After having overcome these problems, life got better. Even if my cat had the habit of tearing down wallpapers and clawing his way through sofas, it turned out to be the best companion in an animal one could have. It slept a lot, but it was always there. The strangest thing was that every time when I lay down on the sofa or in bed, it lay right down beside me or at my feet. It also seemed to make sure that one wouldn’t leave the house, as it was frequently found in and on shoes as well as in and on bags. Important sheets of paper and documents one would need for work in addition to clothes baskets weren’t safe, either, although it never made it into the washing machine, at least not completely. Of course when I was away, I was greeted with a lot of loud meowing. Not the best thing for neighbors passing by when he heard noises, but it showed his affection and that he couldn’t be alone. Another pet would have been an idea, but Greedo was already enough for two cats.
Greedo was one of the kindest cats one could imagine. Other cats would go crazy and take an attack or defend position when they saw other animals, but Greedo was just curious. Despite a few scratches, it didn’t really bite, usually just licking one’s fingers and maybe nibbling on one’s fingernails. It remained a house cat, because outside there would be a high chance to get run over by cars. While it might not be what nature intended, it was still the best solution to keep it calm and free from harm. A few outside trips to the balcony were okay, although Greedo could get overly excited at times and even tried to squeeze through the lattice.
Unfortunately being a house cat and eating quite well added to the urinary problem, so he suddenly had to undergo an operation to clear his urinary tract.
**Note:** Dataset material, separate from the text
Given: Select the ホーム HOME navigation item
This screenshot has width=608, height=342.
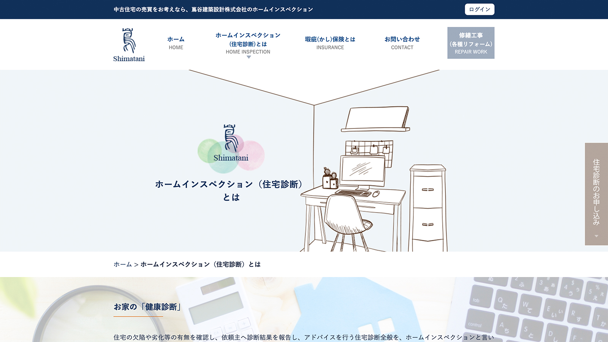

It again got better until November 2018 when things happened too fast: two operations in two days and two weeks of wearing a protection collar around its neck because of a catheter. Then Greedo (which my girlfriend and me called Bacon because of its size) stopped eating and desperately tried to urinate. Seeing it slowly become so weak that it became lethargic and couldn’t stand on its four legs anymore… the only way was putting it to to sleep despite all the best efforts. Trying to go from one doctor to another didn’t help anymore, as all organs started to fail…
Writing this now again brings tears to my eyes, and I actually didn’t want to go into too much detail, but there’s no helping it. The only way to cherish Greedo’s/Schinken’s life that started in 2008/2009 and ended in 2018 is to remember the good times and share the best memories. Going through all the photos that would fill a whole 1 TB hard disk, it’s very difficult to make a selection, but I’ve tried, anyway. So here’s to the best cat I’ve ever had. There were others I shared time and love with at my grandparents’ house, but Greedo was and still is a huge part of my life that can’t be replaced. Hopefully this blog entry will help to keep it alive in my heart and maybe even in those who just read this and look at these photos.